So I worked with a really cool SEO Team for a national law firm that had quite a big project. They wanted all of their old articles converted to more currently relevant information. A pretty straight-forward gig and clear requirements so I was glad to get the role.
At first, I noticed how many articles there were and how few of them would indicate the year in which it was written. I remembered reading something about SEO practices and how putting the year the article is published alongside the title made people believe it was more of a reliable authority on the subject. I offered this insight to the SEO team and the COO, who was in charge, and it stuck! They liked the idea and we began to include the date published on all the articles which you can see here.
We used Click-Up as a content management tool and I thought it was really neat. The accessibility and logging of specific events like someone uploading something was really important and I felt it did it seamlessly.
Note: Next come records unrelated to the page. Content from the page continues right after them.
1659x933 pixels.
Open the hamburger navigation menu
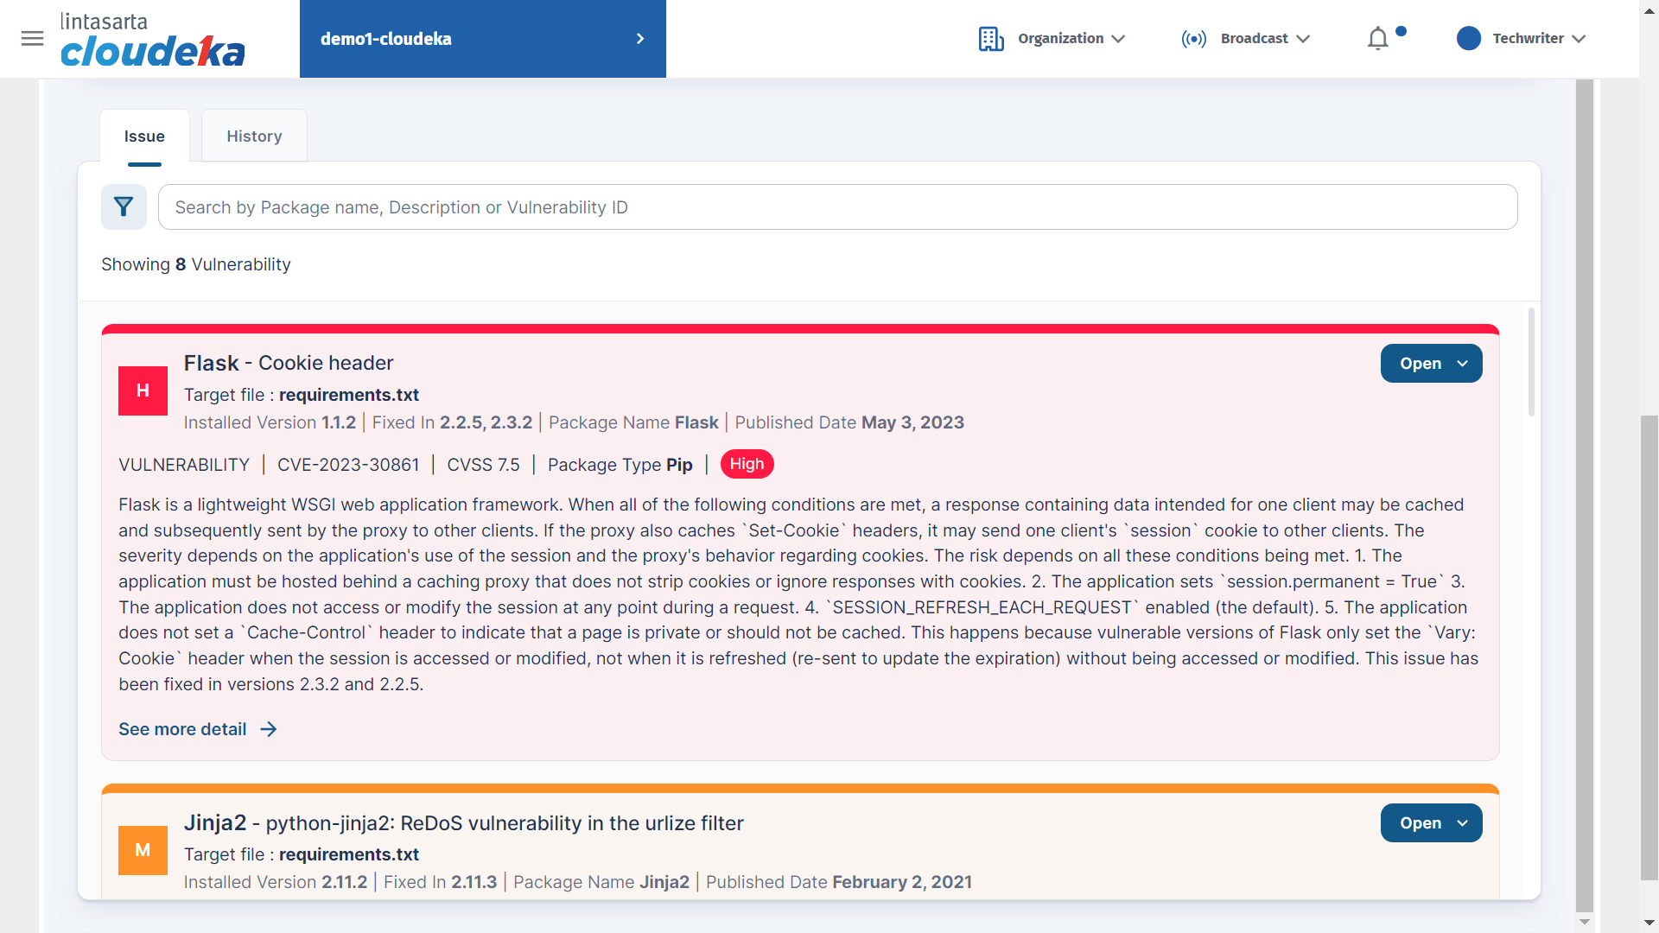pos(32,38)
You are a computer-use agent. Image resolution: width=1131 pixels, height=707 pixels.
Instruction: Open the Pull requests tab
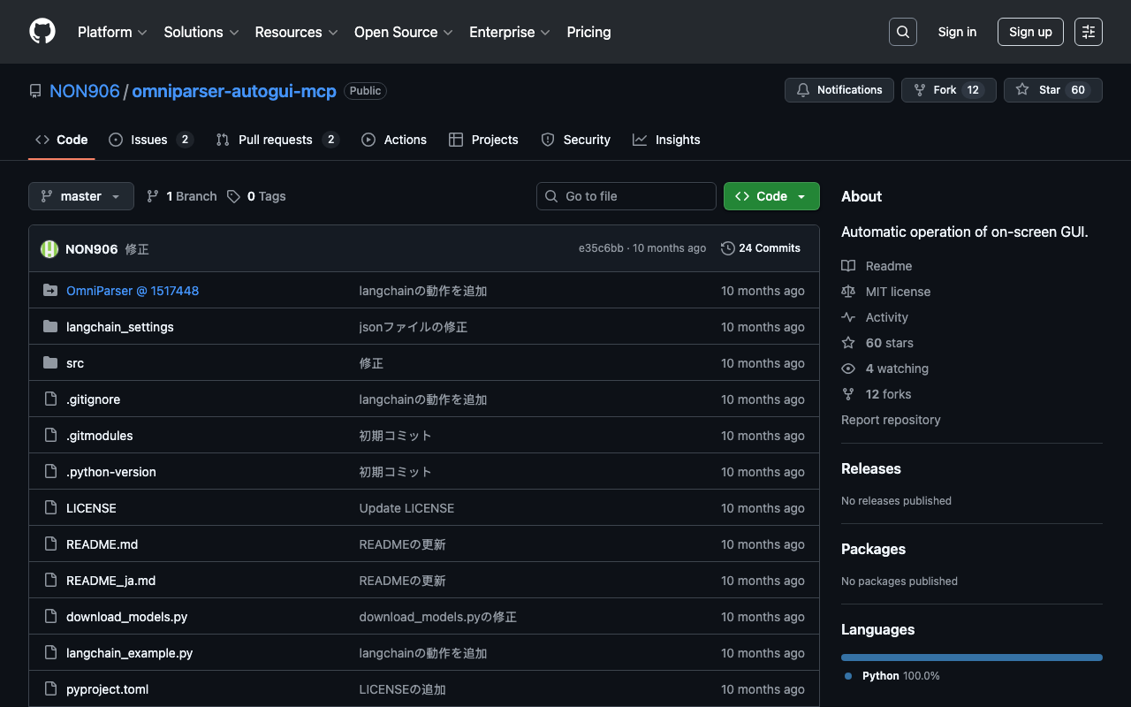click(x=275, y=140)
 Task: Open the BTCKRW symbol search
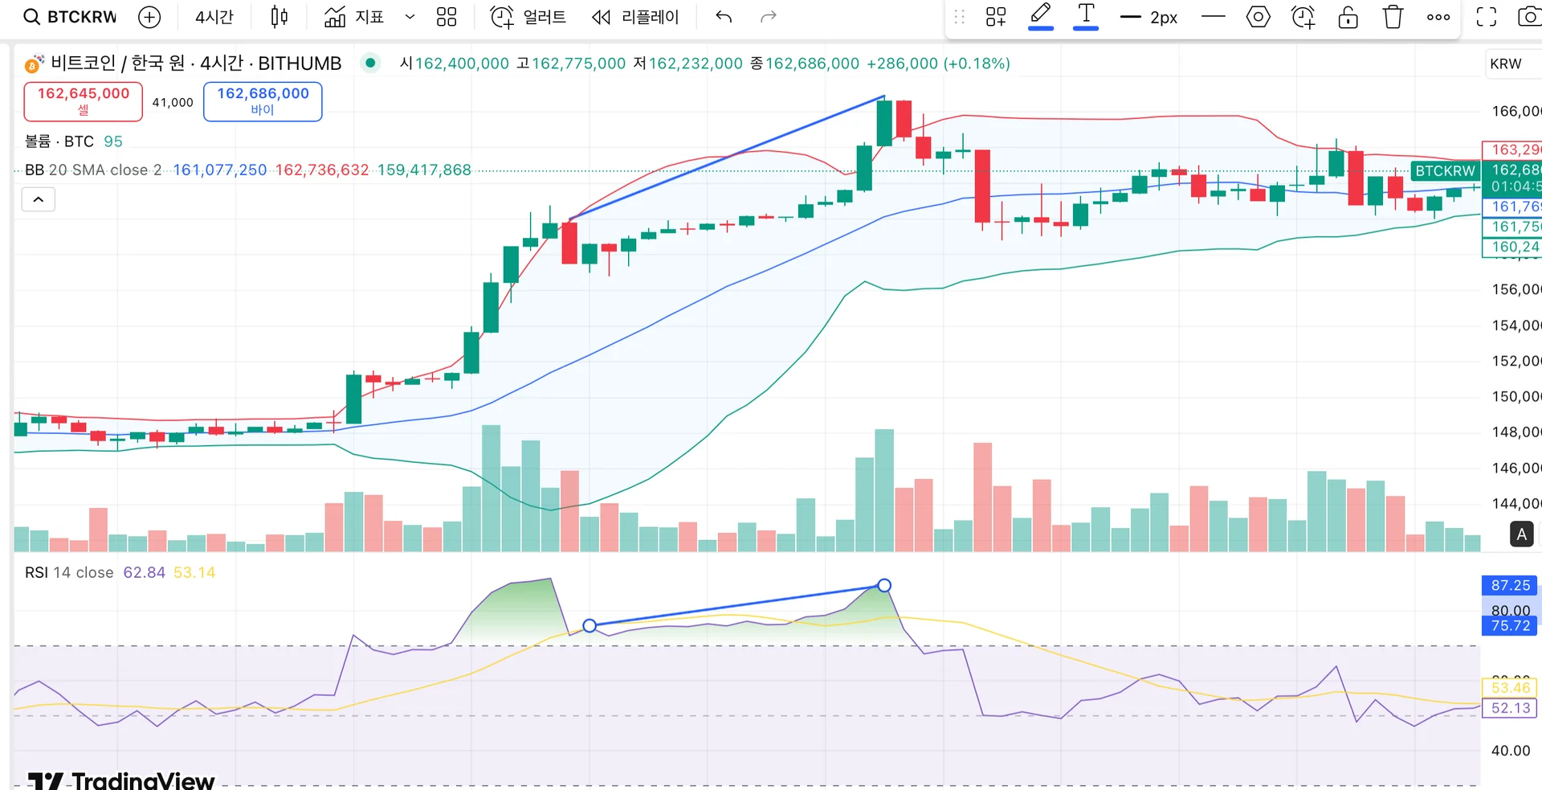(x=70, y=17)
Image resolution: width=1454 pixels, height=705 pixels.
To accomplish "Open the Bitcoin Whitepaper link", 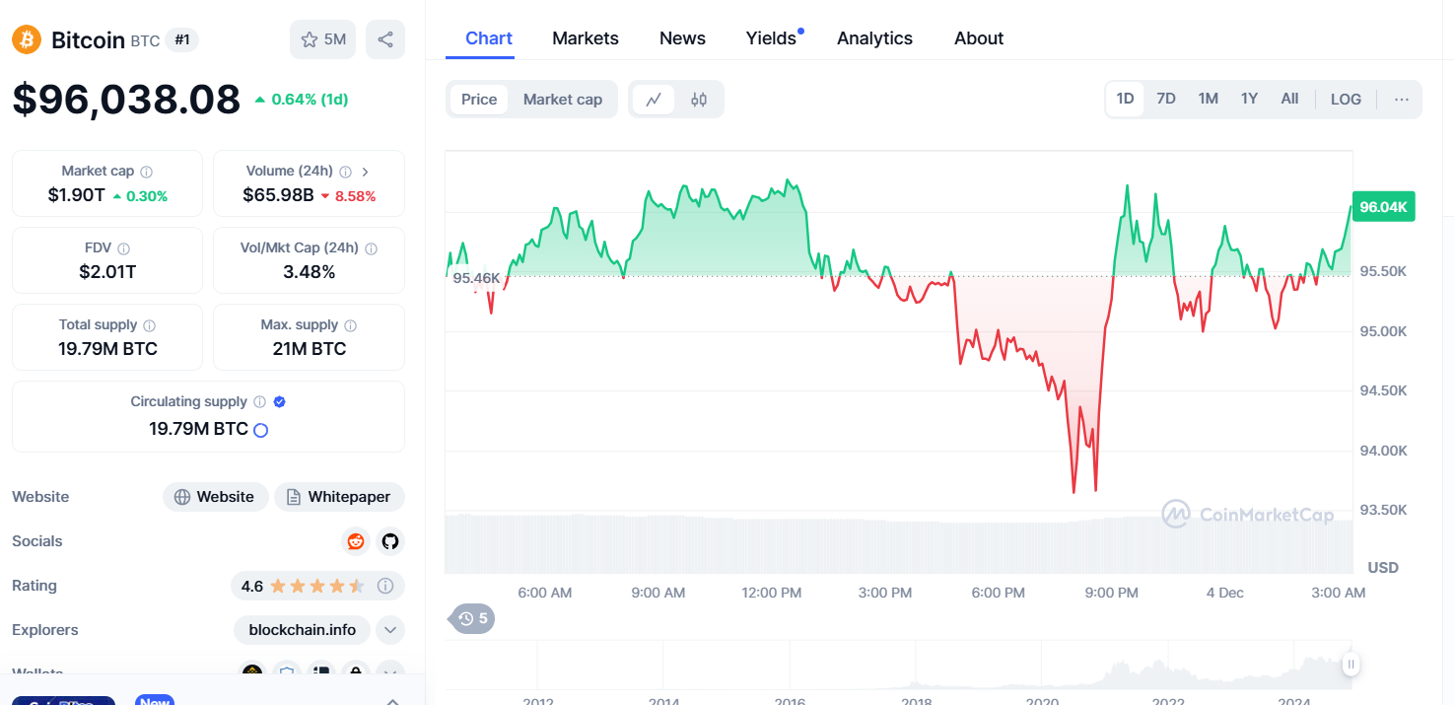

This was a cool job overall, I love working in the field of law because it always feels like you’re doing something good for the world, granted I’m not doing as much as actual lawyers but it helps me feel better about it when it’s all over.
Last thing: it was fun to read law students’ writing because it’s such a unique thing to edit. They are very intellegent, they know what it takes to make an argument. But it’s funny when all that academic knowledge gets translated to the real world and it doesn’t work. There would be long paragraphs about a car injury where it could’ve just been great with one sentence. They’d go on and on about jargon and small details it would ultimately be so confusing. Really my job was just to dumb it down (which really took a lot of mental acuity to figure out at times). It was enjoyable.